Exercise goal – Print every line of the material below word for word, leaving out the pictures.

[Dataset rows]
━━━

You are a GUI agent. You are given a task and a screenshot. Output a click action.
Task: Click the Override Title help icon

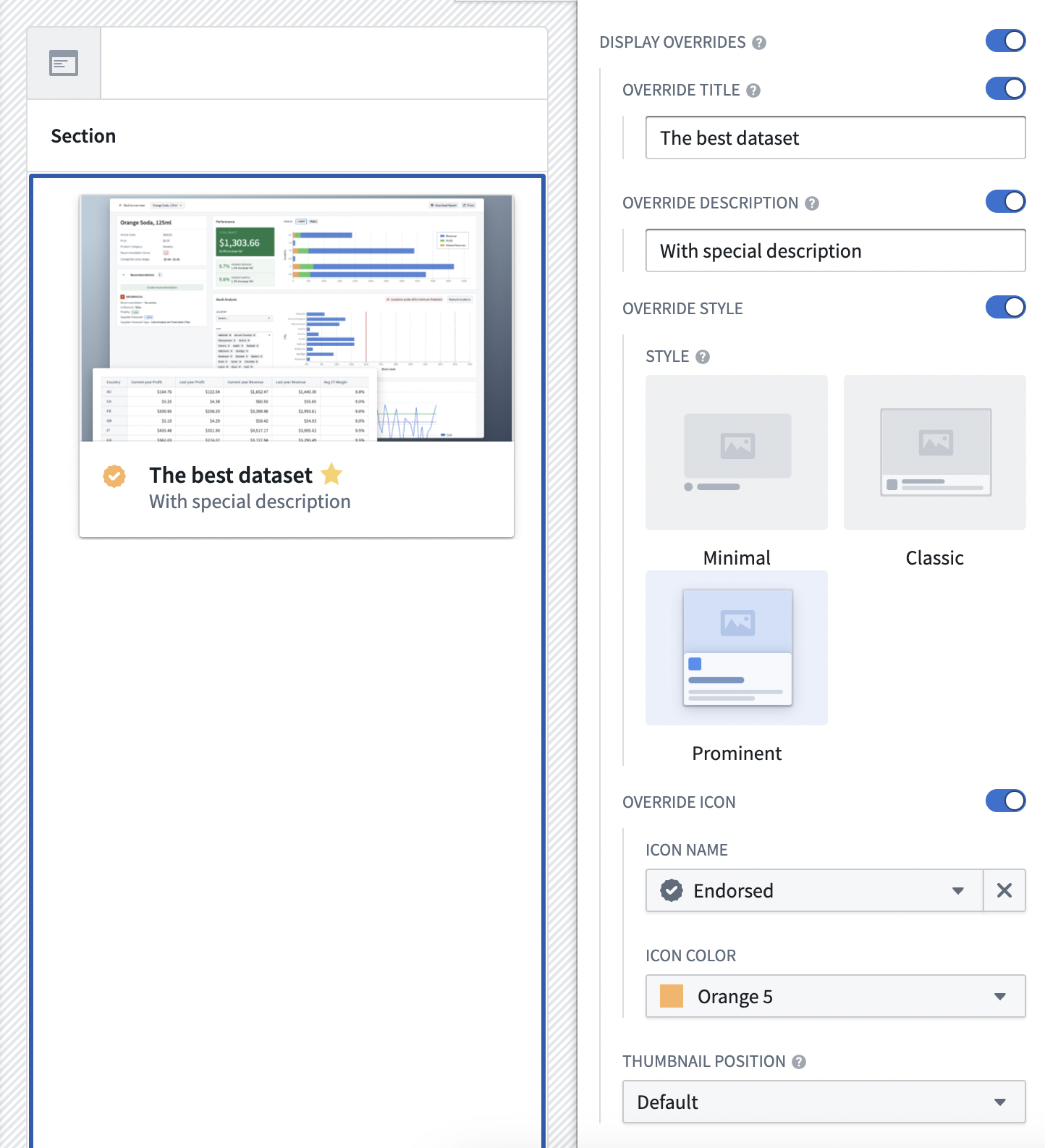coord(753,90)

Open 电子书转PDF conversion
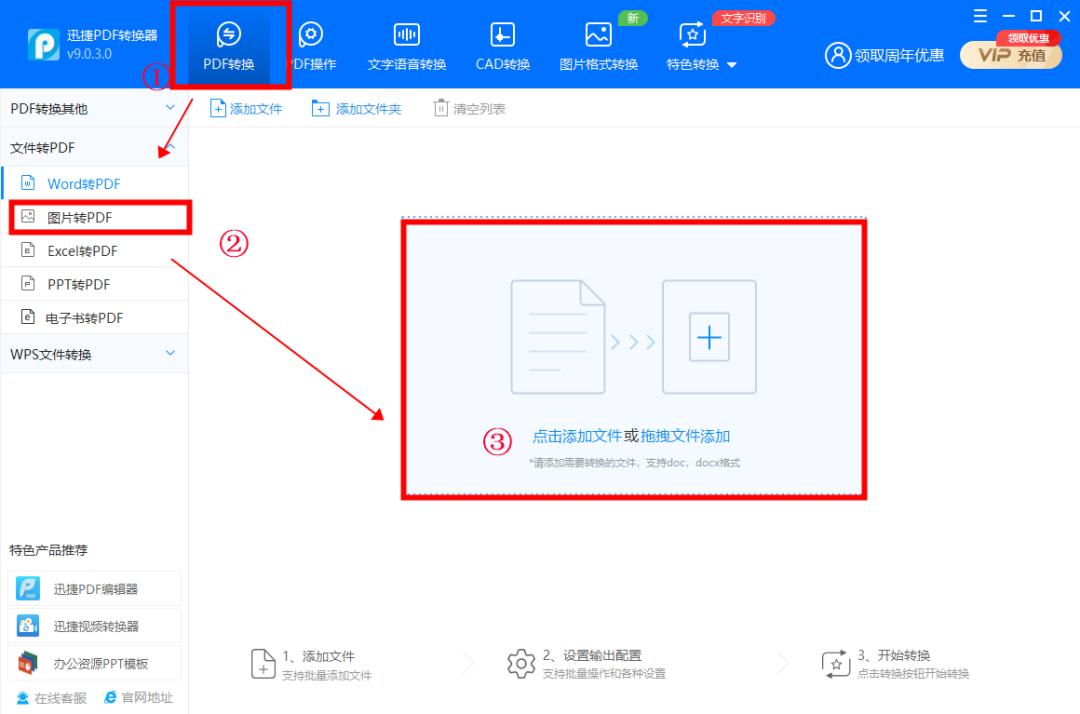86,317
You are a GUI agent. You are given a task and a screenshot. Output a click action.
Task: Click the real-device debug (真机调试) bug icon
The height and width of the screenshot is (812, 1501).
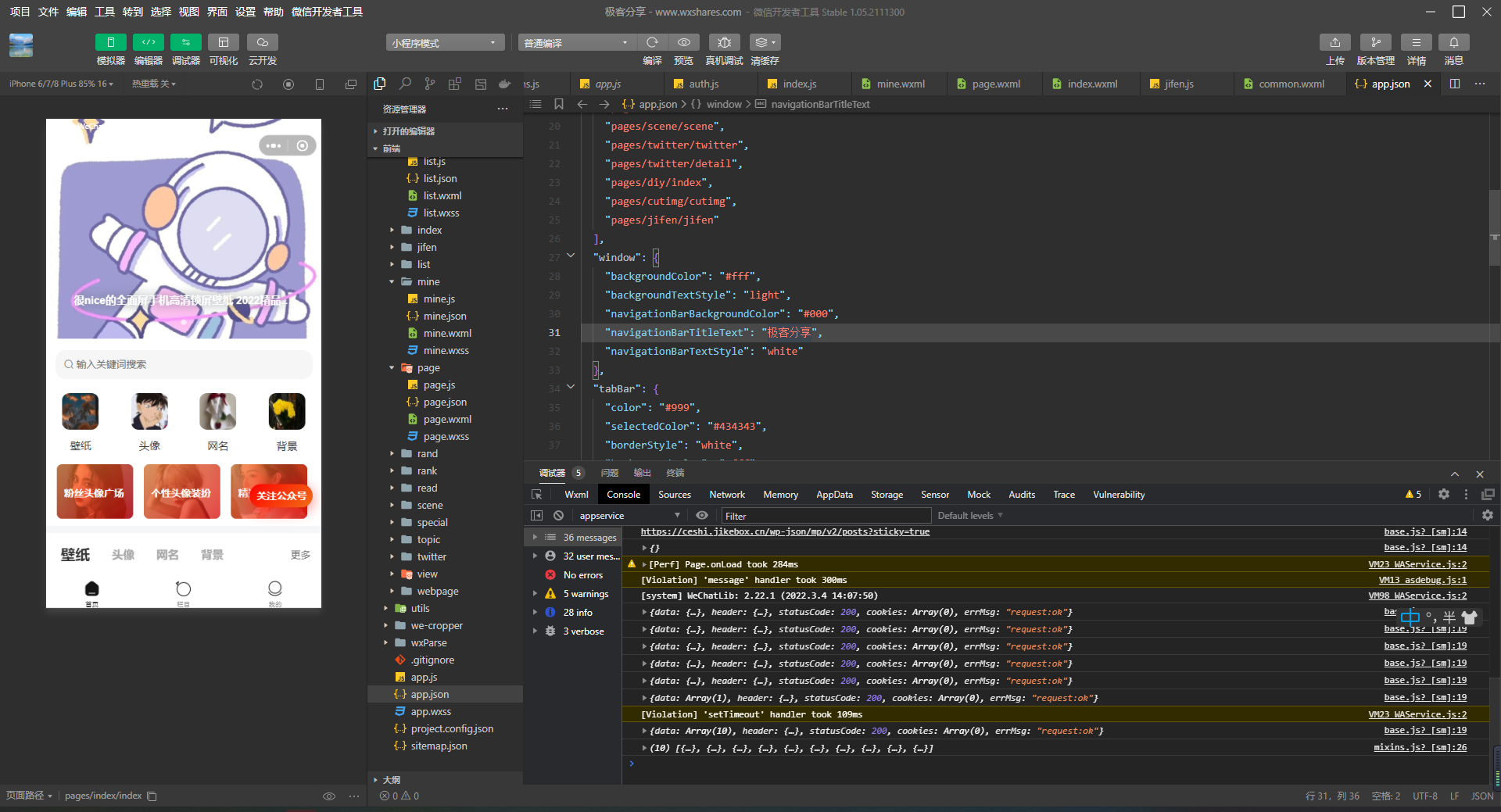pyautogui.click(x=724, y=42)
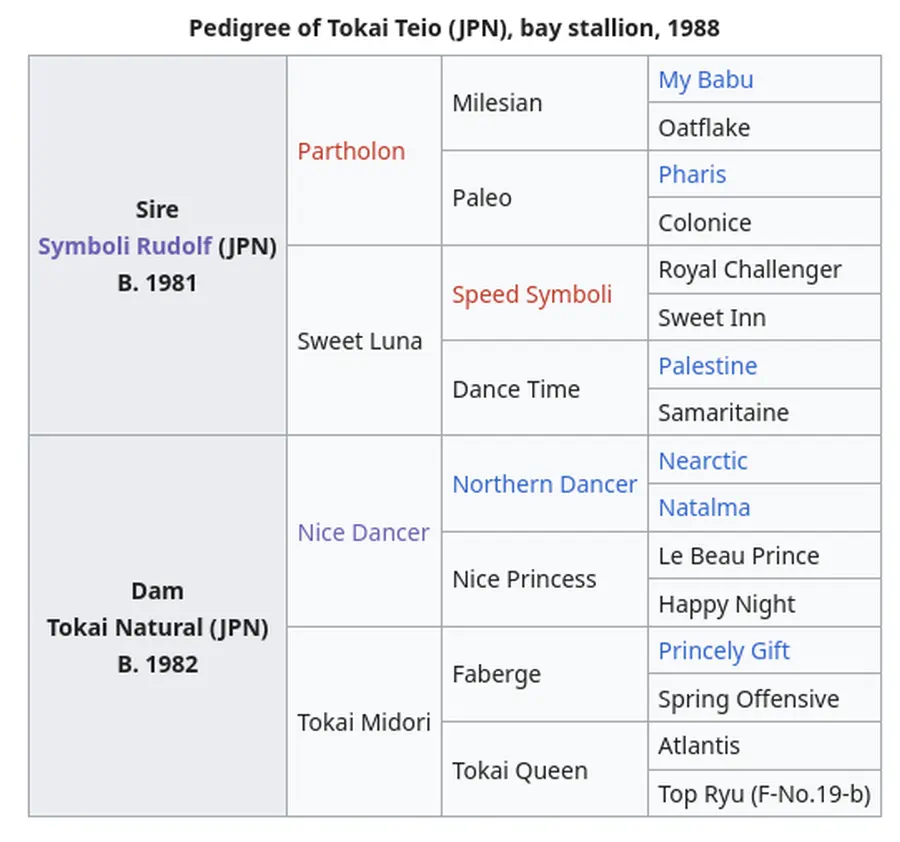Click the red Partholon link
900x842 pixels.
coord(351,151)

━━━

Correct result –
You are a GUI agent. You are given a task and a screenshot. Output a click action.
Task: Click the Override Title help icon

coord(753,90)

Open 电子书转PDF conversion
86,317
You are a GUI agent. You are given a task and a screenshot. Output a click action.
Task: Click the real-device debug (真机调试) bug icon
The height and width of the screenshot is (812, 1501).
pyautogui.click(x=724, y=42)
Click the red Partholon link
900x842 pixels.
coord(351,151)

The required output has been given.